Judge Scheindlin found that the “stop and frisk” policy violated both the 4th and 14th Amendments in that the constituted both an unreasonable search under the circumstances and a search that was being applied in a discriminatory manner based upon the disparate impact of the policy on people based on race and ethnicity. As has been documented numerous times, the overwhelming majority of the people stopped pursuant to the policy were black or Hispanic, and the vast majority of those were young men. Moreover, as Judge Scheindlin observed after an evidentiary hearing earlier this year, most of these searches ended without any arrest at all:
After listening to two months of testimony on the New York Police Department’s stop-and-frisk practices, Judge Shira A. Scheindlin left little doubt about her views of their effectiveness in helping detect criminal behavior.
“A lot of people are being frisked or searched on suspicion of having a gun and nobody has a gun,” Judge Scheindlin, of Federal District Court in Manhattan, said on Monday during closing arguments in the trial. “So the point is: the suspicion turns out to be wrong in most of the cases.”
Judge Scheindlin’s remarks punctuated more than five hours of summations, as civil rights lawyers and those representing the city offered dueling interpretations of many weeks of testimony from scores of witnesses. And her remarks were far more critical and blunt than those she had previously made during the trial.
Observing that only about 12 percent of police stops resulted in an arrest or summons, Judge Scheindlin, who is hearing the case without a jury, focused her remarks on Monday on the other 88 percent of stops, in which the police did not find evidence of criminality after a stop. She characterized that as “a high error rate” and remarked to a lawyer representing the city, “You reasonably suspect something and you’re wrong 90 percent of the time.”
“That is a lot of misjudgment of suspicion,” Judge Scheindlin said, suggesting officers were wrongly interpreting innocent behavior as suspicious.
It’s important to note that Scheindlin’s ruling doesn’t eliminate the “stop and frisk” policy altogether.

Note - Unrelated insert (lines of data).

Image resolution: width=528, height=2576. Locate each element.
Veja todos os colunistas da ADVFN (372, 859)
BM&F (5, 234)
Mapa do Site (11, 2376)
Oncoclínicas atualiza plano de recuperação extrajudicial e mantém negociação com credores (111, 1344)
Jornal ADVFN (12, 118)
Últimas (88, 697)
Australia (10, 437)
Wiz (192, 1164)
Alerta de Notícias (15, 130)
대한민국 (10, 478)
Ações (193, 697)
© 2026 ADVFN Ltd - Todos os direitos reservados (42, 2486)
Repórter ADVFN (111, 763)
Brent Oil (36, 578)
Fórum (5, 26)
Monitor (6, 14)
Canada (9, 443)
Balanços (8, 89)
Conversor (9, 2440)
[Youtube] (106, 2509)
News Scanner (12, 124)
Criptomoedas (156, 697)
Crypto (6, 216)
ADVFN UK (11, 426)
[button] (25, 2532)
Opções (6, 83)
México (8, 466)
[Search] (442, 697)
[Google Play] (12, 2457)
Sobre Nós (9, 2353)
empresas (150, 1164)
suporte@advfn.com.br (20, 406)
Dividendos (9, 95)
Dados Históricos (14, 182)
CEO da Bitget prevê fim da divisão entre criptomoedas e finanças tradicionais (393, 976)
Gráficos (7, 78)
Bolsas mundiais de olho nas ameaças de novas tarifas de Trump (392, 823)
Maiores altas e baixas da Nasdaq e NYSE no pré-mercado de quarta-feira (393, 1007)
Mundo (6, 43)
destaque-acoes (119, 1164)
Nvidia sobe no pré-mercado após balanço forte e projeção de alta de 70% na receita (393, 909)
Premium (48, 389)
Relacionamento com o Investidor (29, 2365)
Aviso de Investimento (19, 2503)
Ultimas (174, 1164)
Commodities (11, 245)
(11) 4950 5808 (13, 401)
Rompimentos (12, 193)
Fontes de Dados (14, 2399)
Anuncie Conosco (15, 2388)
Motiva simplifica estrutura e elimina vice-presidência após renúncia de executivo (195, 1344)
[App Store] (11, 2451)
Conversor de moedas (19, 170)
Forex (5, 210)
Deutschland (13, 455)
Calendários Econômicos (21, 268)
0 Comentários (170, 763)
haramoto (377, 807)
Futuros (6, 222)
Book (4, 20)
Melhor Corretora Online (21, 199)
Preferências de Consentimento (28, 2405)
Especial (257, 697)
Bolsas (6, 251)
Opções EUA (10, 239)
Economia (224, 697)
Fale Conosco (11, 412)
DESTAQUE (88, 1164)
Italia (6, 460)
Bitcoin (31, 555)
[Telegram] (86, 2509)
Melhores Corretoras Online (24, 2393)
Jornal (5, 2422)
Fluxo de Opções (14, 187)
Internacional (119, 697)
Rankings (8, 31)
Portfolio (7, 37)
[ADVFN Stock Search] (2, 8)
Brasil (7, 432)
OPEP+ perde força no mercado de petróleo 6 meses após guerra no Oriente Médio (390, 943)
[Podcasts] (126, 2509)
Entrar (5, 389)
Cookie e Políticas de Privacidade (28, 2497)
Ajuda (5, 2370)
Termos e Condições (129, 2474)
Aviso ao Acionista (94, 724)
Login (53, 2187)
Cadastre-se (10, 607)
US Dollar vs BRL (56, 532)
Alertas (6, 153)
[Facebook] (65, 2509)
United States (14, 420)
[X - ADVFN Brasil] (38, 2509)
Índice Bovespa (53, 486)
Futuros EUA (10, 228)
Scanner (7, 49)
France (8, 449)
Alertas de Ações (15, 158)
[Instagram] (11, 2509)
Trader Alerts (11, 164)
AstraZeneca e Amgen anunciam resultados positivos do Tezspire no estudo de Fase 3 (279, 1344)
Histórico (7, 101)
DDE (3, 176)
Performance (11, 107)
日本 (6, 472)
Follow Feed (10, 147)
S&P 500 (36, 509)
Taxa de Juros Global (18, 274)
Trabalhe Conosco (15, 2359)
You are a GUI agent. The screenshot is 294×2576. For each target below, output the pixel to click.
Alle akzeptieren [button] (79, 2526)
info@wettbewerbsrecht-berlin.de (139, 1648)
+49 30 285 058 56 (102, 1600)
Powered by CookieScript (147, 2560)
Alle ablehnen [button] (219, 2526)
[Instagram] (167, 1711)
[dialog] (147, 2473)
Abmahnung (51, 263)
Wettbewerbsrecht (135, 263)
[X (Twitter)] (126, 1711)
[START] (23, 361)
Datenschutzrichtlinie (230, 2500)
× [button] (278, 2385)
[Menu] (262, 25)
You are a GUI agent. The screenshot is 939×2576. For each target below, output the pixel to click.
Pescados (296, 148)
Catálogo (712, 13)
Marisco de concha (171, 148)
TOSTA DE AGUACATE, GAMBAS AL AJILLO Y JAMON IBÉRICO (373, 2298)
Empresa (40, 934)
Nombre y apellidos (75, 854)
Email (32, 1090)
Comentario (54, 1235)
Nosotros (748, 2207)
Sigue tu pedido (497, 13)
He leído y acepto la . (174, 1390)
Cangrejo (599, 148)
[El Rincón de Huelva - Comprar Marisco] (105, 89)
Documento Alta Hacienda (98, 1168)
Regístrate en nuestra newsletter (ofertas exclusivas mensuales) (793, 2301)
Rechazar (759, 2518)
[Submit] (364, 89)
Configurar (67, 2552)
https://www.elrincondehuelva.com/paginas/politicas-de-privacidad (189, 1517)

Instead, she appointed a monitor who will report back to the Court regarding changes to the policy that will have to be made to address the issues raised in her opinion and the NYPD is likely to remain under Court monitoring with regard to this policy for some years to come. At the very least, it seems clear that police will have to come up with something more substantial to back up their suspicion than they have been operating under to date. In other words, being a young black man hanging out on a street corner isn’t going to be sufficient grounds to search someone on a street corner without a warrant. Quite honestly, one wonders why it is taking a Federal Judge to advise the NYPD of this fact.
On the whole, this seems like the correct decision. It’s been clear for some time that police officers in New York were using “stop and frisk” as an excuse to unduly harass mostly younger black and hispanic men. To the extent the practice was uncovering criminal activity of any kind, it typically resulted in the discovery of very small amounts of marijuana that was clearly meant for personal use. While illegal, such possession cases seem hardly like an efficient use of police resources. Indeed, just last year New York’s Governor proposed that possession of small amounts of marijuana be decriminalized, in part in response to the fact that the NYPD’s policy had resulted in a surge of arrests on such charges. Given the realities of crime in a large city like New York, it hardly makes sense for police to be spending so much time dealing with such relatively insignificant charges. Hopefully, with this ruling, they’ll be able to divert their resources into more important areas of law enforcement.